Lest there be any doubt, this narrow understanding of the word “corruption” does not capture cases where a donor pays off a politician in order to buy access. To the contrary, as the conservative justices held in Citizens United v. FEC, “[t]he fact that speakers may have influence over or access to elected officials does not mean that these officials are corrupt” (The word “speakers,” in this context, is used to refer to what most people describe as “donors”). Indeed, Citizens United goes much further than simply claiming that dollars-for-access arrangements must be tolerated. At one point, it seems to view them as an objective good:
Favoritism and influence are not . . . avoidable in representative politics. It is in the nature of an elected representative to favor certain policies, and, by necessary corollary, to favor the voters and contributors who support those policies. It is well understood that a substantial and legitimate reason, if not the only reason, to cast a vote for, or to make a contribution to, one candidate over another is that the candidate will respond by producing those political outcomes the supporter favors. Democracy is premised on responsiveness.
Democracy certainly is premised on responsiveness. Though it is a strange definition of democracy that offers enhanced responsiveness to those who can afford to pay for it.
Under Roberts’ definition of “corruption” most of the corrupt activities of the Nixon era would be viewed as completely benign. Though an isolated incident, where a Nixon fundraiser promised that the president would make a donor Ambassador to Trinidad in return for $100,000, would qualify as an explicit “dollars for political favors,” arrangement, politicians who give greater access to their donors are not “corrupt” under McCutcheon and Citizens United unless they offer to exchange votes or similar favors in return for campaign donations. Indeed, even the dairy industry’s $2 million bid for a meeting with President Nixon may not qualify as “corruption,” as Roberts understands the word, because there is some uncertainty as to whether the $2 million donation was “conditioned upon or ‘linked’ to” the President agreeing to make specific changes to the administration’s policies. According to Roberts’ opinion in McCutcheon,
Spending large sums of money in connection with elections, but not in connection with an effort to control the exercise of an officeholder’s official duties, does not give rise to such quid pro quo corruption. Nor does the possibility that an individual who spends large sums may garner “influence over or access to” elected officials or political parties. And because the Government’s interest in preventing the appearance of corruption is equally confined to the appearance of of quid pro quo corruption, the Government may not seek to limit the appearance of mere influence or access.

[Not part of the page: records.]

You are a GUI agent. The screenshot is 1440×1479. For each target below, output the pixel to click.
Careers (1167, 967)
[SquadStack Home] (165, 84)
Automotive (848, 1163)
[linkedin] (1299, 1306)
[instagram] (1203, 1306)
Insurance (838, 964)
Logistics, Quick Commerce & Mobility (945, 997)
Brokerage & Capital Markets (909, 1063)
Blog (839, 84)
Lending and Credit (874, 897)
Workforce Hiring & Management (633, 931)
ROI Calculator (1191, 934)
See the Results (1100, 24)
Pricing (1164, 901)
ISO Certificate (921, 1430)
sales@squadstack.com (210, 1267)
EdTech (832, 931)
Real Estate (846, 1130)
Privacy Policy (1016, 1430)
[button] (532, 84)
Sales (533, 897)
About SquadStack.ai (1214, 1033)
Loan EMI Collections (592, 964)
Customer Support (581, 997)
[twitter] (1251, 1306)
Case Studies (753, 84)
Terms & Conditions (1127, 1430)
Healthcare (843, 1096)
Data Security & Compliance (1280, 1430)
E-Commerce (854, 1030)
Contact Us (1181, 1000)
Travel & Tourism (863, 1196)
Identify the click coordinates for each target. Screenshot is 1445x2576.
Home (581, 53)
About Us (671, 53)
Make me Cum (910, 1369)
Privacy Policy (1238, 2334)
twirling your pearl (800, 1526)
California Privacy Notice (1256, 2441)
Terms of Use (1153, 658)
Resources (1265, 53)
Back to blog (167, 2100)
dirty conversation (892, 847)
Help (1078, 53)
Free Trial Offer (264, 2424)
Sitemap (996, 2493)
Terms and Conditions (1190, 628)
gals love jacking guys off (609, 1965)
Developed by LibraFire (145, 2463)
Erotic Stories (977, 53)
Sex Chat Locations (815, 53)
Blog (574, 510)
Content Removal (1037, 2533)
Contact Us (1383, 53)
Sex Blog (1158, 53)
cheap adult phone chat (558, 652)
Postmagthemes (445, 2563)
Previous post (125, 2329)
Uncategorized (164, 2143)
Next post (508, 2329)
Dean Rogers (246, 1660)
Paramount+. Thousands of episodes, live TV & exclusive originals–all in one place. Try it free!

Very few Americans agree with Roberts’ view of what constitutes corruption. Indeed, a 2012 poll determined that 69 percent of Americans believed that the rule emerging from cases like Citizens United allowing “corporations, unions and people give unlimited money to Super PACs will lead to corruption.” Just 15 percent disagreed.
To put that number in perspective, another poll found that fully 19 percent of Americans believe in “spells or witchcraft” — a full four percentage points more than those who agree with Roberts’ narrow definition of “corruption.”